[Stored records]
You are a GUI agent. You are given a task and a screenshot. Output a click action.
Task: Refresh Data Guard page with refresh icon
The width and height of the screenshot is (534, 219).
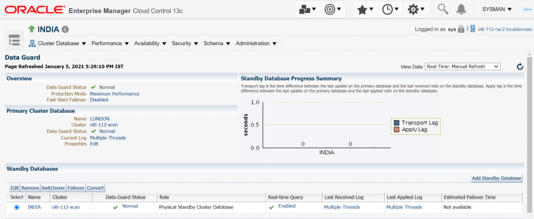click(x=520, y=67)
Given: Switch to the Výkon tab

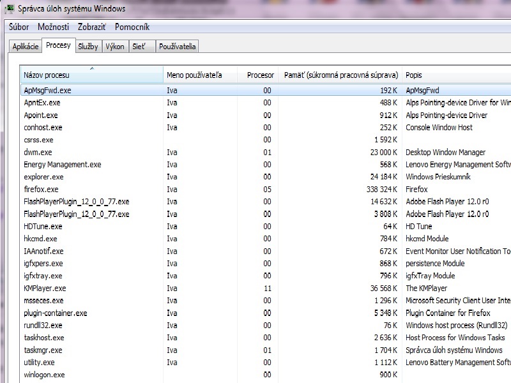Looking at the screenshot, I should coord(115,47).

Exercise goal »
Output the records above exactly as they are, leaving out the pictures.

Expected answer »
You are a GUI agent. You are given a task and a screenshot. Output a click action.
Task: Refresh Data Guard page with refresh icon
The width and height of the screenshot is (534, 219).
click(x=520, y=67)
Given: Switch to the Výkon tab

Looking at the screenshot, I should coord(115,47).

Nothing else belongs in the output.